Cut Cable Downs Google Cloud In June

On June 7, two fiber cuts in Google Cloud’s Middle East network “affected the end-to-end path for several submarine cables, reducing capacity for many telecom and technology companies, including Google,” according to the tech giant.

Although the brunt of the outage hit users outside the U.S., users of Google’s Virtual Private Cloud requiring cross-regional traffic among the northamerica-northeast (Canada), northamerica-southeast and all us-east regions (which includes South Carolina, Northern Virginia and Ohio) “would have experienced packet loss of up to 50%” for about two hours, then “elevated network latency” for another two hours, according to a Google Cloud report.

“To our customers that were impacted during this outage, we sincerely apologize,” according to the report. “We are conducting an internal investigation and are taking steps to improve our

June Microsoft Azure And M365 Online Outages

On June 7, customers had trouble connecting to resources hosted in the East U.S. 2 region, located in Virginia, according to Microsoft. The issue lasted for about 12 hours and should not have affected customers with always-available or zone-redundant services.

==============================

**Requirement 1**
List every lowercase, hyphenated Google Cloud region name that appears in the outage article.
**Requirement 2**
Reproduce the outage article between "On June 7, two" and "the tech giant.", inclusive, renaming "Middle East" as "North Africa".
Rely solely on the outage article above when responding.

==============================

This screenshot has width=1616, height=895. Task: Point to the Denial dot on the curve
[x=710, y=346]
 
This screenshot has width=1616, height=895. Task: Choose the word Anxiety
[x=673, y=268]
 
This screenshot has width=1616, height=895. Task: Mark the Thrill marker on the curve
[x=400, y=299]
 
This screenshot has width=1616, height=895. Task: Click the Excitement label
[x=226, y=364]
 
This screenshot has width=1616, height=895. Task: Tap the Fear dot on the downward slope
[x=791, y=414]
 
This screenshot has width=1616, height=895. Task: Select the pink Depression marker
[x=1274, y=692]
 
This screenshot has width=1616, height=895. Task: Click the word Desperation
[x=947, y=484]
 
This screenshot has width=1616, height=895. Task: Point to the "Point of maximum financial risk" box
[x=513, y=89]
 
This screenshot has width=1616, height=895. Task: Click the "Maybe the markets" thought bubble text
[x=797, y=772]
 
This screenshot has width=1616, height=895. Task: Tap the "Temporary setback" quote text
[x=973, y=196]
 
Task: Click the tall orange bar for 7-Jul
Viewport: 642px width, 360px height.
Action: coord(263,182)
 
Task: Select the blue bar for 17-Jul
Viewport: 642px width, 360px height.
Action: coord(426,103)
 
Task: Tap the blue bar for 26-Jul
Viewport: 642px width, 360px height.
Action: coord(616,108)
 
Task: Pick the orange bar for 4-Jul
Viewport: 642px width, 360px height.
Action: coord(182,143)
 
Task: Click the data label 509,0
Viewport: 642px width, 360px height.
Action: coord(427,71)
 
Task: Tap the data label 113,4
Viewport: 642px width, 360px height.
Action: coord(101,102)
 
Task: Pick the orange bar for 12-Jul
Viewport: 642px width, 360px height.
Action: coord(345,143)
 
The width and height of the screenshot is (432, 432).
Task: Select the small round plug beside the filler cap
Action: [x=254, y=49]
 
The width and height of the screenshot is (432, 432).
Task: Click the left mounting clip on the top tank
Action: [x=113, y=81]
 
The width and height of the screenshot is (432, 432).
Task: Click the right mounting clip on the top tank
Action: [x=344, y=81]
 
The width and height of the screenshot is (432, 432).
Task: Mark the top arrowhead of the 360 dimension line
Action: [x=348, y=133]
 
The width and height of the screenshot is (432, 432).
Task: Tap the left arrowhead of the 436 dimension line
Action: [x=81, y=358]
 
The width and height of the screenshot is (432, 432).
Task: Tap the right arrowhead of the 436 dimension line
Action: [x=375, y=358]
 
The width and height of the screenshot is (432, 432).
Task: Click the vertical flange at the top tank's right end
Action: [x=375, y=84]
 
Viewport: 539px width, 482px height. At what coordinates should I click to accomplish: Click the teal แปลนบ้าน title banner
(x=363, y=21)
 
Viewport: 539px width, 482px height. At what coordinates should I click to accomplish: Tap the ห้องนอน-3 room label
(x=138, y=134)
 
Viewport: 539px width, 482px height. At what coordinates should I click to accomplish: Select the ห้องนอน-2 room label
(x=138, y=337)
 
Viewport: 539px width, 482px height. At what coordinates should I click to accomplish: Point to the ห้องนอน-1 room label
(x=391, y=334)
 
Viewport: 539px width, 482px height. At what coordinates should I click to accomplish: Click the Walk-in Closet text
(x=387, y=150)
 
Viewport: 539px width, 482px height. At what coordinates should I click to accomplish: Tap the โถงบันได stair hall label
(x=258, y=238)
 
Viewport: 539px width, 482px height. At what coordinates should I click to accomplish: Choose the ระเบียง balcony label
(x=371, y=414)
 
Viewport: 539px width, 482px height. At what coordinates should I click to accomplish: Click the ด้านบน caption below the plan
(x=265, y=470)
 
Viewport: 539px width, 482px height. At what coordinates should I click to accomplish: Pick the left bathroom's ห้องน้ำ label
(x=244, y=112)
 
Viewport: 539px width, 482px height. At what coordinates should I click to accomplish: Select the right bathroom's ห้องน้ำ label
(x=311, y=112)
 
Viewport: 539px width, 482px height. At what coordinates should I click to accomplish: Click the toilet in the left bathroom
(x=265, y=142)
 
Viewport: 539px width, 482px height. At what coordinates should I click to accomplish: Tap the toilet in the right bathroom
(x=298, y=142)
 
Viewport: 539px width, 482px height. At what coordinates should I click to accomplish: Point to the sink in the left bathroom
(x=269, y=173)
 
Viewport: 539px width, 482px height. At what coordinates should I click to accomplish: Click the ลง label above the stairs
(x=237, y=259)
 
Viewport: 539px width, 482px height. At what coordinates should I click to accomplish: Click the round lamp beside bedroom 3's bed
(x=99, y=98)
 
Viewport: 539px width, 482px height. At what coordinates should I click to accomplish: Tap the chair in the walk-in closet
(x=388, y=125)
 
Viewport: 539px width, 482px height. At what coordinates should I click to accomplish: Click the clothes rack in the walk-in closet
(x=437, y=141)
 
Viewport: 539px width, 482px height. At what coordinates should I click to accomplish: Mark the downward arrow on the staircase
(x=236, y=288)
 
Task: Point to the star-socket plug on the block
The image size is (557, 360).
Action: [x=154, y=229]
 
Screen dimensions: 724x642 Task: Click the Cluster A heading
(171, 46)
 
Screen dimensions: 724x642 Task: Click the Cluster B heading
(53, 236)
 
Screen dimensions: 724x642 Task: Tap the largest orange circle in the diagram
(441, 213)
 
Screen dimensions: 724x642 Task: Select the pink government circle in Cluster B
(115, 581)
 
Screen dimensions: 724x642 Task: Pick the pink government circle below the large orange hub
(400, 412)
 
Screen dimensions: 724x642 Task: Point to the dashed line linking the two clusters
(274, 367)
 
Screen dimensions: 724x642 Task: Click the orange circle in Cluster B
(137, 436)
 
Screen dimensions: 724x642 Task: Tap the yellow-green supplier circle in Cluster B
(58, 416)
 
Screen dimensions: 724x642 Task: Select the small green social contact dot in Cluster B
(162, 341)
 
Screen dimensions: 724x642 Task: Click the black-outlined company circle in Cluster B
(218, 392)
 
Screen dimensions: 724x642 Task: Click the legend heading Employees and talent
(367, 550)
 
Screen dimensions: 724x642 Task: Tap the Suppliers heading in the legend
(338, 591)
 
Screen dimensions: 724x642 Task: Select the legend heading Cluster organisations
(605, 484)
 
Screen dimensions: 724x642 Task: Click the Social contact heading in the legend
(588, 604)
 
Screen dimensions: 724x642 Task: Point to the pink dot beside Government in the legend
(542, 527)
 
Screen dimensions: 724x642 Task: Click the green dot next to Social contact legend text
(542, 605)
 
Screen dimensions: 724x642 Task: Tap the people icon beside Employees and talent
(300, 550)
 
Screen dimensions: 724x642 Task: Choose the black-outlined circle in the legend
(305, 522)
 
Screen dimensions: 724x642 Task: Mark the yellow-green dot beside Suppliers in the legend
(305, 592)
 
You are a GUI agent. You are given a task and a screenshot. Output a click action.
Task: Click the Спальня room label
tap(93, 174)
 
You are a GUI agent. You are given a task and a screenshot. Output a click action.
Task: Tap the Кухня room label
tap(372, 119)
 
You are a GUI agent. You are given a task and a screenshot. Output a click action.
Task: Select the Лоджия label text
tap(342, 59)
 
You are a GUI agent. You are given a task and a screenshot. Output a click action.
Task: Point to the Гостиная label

==============================

**Your solution 1**
northamerica-northeast, northamerica-southeast, us-east

**Your solution 2**
On June 7, two fiber cuts in Google Cloud’s North Africa network “affected the end-to-end path for several submarine cables, reducing capacity for many telecom and technology companies, including Google,” according to the tech giant.